Figure 7.

Models for the trans cell cycle effects of PARPi in BRCA1-proficient and -deficient cells. (A) A model for the effects of PARPi in BRCA1/2-proficient and -deficient cells during two consecutive S phases. During each S phase, PARPi induces ssDNA gaps behind DNA replication forks. The trapping of PARP by PARPi prevents complete filling of these gaps, allowing them to persist into the next cell cycle. During the next round of DNA replication, the ssDNA gaps generated in the previous cell cycle collide with replication forks, leading to fork collapse and a surge of DSBs. BRCA1/2-proficient cells activate ATR to suppress replication origin firing and recruit RAD51 to repair collapsed forks. In contrast, BRCA1/2-deficient cells fail to suppress origin firing and repair collapsed forks, leading to more DSBs. The unique ability of PARPi to induce DSBs in a trans cell cycle manner explains why PARPi generates more DSBs in BRCA1/2-deficeint cells than in BRCA1/2-proficient cells. (B) A model for the effects of PARPi in BRCA1/2-proficient and -deficient cells over multiple cell cycles. The ssDNA gaps generated in each S phase are converted to DSBs in the next S phase.

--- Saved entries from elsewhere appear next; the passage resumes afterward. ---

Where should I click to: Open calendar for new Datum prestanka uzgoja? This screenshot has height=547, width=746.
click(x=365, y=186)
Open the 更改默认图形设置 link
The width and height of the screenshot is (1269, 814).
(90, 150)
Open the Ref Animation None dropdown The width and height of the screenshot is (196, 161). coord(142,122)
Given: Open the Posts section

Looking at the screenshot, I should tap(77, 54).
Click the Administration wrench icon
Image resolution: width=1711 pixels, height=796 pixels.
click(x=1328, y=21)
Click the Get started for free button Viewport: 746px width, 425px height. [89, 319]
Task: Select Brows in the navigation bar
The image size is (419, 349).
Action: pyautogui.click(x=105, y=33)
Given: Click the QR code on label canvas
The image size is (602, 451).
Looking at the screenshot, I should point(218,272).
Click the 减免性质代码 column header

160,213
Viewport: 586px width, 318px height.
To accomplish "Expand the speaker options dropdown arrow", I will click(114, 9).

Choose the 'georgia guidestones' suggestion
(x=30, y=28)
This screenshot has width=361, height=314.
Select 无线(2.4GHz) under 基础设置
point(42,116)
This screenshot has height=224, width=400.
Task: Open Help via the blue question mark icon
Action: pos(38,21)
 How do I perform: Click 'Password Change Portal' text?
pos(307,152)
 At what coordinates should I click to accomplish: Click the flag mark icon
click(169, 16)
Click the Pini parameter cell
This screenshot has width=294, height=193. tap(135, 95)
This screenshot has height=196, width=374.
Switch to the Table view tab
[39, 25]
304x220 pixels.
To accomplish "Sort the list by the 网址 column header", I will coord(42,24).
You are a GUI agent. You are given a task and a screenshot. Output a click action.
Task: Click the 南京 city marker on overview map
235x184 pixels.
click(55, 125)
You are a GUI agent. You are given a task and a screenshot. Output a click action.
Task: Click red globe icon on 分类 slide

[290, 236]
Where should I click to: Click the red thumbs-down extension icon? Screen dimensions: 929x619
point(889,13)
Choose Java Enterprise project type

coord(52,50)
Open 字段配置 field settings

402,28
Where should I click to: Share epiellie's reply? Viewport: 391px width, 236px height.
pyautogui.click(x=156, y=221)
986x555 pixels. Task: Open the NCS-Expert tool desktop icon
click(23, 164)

Because BRCA1/2-proficient cells slow down and repair DSBs in each cell cycle, DSB levels will not reach the threshold for cell death, and cells will continue to proliferate after DSBs are repaired. In contrast, BRCA1/2-deficient cells fail to slow down and repair in each cell cycle, which allows PARPi-induced DSBs to accumulate progressively over multiple cell cycles. These repeating trans cell cycle effects of PARPi eventually push DSB levels over the lethal threshold and kill BRCA1/2-deficient cancer cells.